» WORK ORDER: Only one stretch of the data below is wanted: the lines starting at the one with "Овощи (84, 2214)" and ending at the one with "Рулька свиная запеченная в духо… (127, 1680)", both included, given again exactly.

(Saved entries)

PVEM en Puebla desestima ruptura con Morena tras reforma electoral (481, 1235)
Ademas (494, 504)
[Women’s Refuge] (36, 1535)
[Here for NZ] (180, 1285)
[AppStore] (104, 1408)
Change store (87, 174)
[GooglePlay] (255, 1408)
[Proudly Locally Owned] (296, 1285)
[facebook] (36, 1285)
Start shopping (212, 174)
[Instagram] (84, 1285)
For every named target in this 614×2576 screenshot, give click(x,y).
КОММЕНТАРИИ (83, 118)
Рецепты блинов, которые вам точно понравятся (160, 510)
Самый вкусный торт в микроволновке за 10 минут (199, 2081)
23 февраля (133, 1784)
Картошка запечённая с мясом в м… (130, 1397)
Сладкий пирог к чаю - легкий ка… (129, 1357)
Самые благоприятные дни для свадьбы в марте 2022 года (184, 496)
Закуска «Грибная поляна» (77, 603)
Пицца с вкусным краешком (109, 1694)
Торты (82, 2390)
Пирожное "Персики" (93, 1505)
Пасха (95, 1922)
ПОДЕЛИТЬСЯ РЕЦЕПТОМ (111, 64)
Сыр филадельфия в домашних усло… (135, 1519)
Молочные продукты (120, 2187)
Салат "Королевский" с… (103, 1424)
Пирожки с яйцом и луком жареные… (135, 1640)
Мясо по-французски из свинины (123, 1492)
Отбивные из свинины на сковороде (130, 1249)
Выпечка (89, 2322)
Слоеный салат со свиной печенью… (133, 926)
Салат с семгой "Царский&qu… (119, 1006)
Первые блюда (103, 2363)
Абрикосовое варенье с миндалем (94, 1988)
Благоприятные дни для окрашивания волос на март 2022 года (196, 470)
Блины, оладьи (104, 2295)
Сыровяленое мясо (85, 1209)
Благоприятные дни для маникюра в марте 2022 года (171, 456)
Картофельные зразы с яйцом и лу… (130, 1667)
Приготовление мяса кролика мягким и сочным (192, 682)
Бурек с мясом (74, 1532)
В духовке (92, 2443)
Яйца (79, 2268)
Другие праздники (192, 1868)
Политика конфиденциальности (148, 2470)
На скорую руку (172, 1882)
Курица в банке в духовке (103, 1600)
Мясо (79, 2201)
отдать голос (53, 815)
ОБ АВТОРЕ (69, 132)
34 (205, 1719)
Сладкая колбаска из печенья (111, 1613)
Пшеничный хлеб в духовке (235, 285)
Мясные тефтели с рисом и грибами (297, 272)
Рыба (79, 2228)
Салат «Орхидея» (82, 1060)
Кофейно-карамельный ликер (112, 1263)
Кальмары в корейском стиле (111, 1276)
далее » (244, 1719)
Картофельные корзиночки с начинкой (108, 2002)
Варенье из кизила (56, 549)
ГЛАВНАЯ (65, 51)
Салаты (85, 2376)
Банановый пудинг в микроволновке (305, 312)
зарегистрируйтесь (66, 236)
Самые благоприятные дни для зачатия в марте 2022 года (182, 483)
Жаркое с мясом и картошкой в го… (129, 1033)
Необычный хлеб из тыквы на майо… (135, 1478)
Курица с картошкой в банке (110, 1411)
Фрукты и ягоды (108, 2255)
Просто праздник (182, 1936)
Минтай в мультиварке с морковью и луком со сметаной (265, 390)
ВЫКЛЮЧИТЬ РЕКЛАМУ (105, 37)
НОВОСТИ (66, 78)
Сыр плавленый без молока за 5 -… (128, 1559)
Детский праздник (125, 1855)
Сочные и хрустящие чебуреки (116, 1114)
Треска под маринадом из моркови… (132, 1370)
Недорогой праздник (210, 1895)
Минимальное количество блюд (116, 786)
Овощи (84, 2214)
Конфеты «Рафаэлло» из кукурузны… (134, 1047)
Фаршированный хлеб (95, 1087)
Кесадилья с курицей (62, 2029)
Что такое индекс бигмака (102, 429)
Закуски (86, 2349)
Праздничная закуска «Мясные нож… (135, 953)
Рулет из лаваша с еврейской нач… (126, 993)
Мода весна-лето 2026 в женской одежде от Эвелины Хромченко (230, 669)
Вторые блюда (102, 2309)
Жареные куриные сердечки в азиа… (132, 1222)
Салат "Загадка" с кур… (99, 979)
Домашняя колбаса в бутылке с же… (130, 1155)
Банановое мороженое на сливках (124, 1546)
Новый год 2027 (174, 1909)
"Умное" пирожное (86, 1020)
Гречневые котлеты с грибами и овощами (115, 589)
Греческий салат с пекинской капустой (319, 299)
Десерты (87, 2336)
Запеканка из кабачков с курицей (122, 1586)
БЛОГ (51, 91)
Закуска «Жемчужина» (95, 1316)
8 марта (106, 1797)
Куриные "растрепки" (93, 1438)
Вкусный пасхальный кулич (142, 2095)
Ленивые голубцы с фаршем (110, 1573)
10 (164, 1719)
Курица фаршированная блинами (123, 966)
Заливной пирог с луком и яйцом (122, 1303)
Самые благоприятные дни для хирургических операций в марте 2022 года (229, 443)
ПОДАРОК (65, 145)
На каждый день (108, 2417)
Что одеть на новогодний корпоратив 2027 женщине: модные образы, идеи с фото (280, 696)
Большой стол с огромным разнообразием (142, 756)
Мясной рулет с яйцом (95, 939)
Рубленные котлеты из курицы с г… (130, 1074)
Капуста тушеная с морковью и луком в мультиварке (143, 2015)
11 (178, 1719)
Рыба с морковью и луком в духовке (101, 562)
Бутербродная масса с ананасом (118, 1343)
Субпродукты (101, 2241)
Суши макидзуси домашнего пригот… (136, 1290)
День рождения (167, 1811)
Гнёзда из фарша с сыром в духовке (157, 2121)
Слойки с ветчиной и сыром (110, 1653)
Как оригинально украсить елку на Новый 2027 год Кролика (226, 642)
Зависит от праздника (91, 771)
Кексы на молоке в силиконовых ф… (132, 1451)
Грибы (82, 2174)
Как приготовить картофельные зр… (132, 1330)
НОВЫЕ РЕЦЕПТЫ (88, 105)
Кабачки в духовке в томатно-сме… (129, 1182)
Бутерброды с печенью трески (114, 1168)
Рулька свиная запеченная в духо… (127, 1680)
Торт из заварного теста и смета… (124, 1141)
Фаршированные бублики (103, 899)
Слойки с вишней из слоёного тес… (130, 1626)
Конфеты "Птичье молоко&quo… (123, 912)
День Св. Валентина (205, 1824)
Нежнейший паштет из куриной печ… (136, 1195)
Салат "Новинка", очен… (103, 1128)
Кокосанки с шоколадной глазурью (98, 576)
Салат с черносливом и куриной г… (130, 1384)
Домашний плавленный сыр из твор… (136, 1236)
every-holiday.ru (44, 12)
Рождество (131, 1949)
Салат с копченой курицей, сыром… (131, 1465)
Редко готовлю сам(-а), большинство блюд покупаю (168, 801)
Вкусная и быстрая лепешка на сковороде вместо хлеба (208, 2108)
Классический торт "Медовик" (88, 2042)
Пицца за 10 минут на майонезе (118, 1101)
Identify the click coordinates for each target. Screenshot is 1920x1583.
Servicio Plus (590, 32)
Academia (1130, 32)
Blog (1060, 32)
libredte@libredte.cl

» SOLUTION:
Овощи (84, 2214)
Конфеты «Рафаэлло» из кукурузны… (134, 1047)
Фаршированный хлеб (95, 1087)
Кесадилья с курицей (62, 2029)
Что такое индекс бигмака (102, 429)
Закуски (86, 2349)
Праздничная закуска «Мясные нож… (135, 953)
Рулет из лаваша с еврейской нач… (126, 993)
Мода весна-лето 2026 в женской одежде от Эвелины Хромченко (230, 669)
Вторые блюда (102, 2309)
Жареные куриные сердечки в азиа… (132, 1222)
Салат "Загадка" с кур… (99, 979)
Домашняя колбаса в бутылке с же… (130, 1155)
Банановое мороженое на сливках (124, 1546)
Новый год 2027 (174, 1909)
"Умное" пирожное (86, 1020)
Гречневые котлеты с грибами и овощами (115, 589)
Греческий салат с пекинской капустой (319, 299)
Десерты (87, 2336)
Запеканка из кабачков с курицей (122, 1586)
БЛОГ (51, 91)
Закуска «Жемчужина» (95, 1316)
8 марта (106, 1797)
Куриные "растрепки" (93, 1438)
Вкусный пасхальный кулич (142, 2095)
Ленивые голубцы с фаршем (110, 1573)
10 (164, 1719)
Курица фаршированная блинами (123, 966)
Заливной пирог с луком и яйцом (122, 1303)
Самые благоприятные дни для хирургических операций в марте 2022 года (229, 443)
ПОДАРОК (65, 145)
На каждый день (108, 2417)
Что одеть на новогодний корпоратив 2027 женщине: модные образы, идеи с фото (280, 696)
Большой стол с огромным разнообразием (142, 756)
Мясной рулет с яйцом (95, 939)
Рубленные котлеты из курицы с г… (130, 1074)
Капуста тушеная с морковью и луком в мультиварке (143, 2015)
11 (178, 1719)
Рыба с морковью и луком в духовке (101, 562)
Бутербродная масса с ананасом (118, 1343)
Субпродукты (101, 2241)
Суши макидзуси домашнего пригот… (136, 1290)
День рождения (167, 1811)
Гнёзда из фарша с сыром в духовке (157, 2121)
Слойки с ветчиной и сыром (110, 1653)
Как оригинально украсить елку на Новый 2027 год Кролика (226, 642)
Зависит от праздника (91, 771)
Кексы на молоке в силиконовых ф… (132, 1451)
Грибы (82, 2174)
Как приготовить картофельные зр… (132, 1330)
НОВЫЕ РЕЦЕПТЫ (88, 105)
Кабачки в духовке в томатно-сме… (129, 1182)
Бутерброды с печенью трески (114, 1168)
Рулька свиная запеченная в духо… (127, 1680)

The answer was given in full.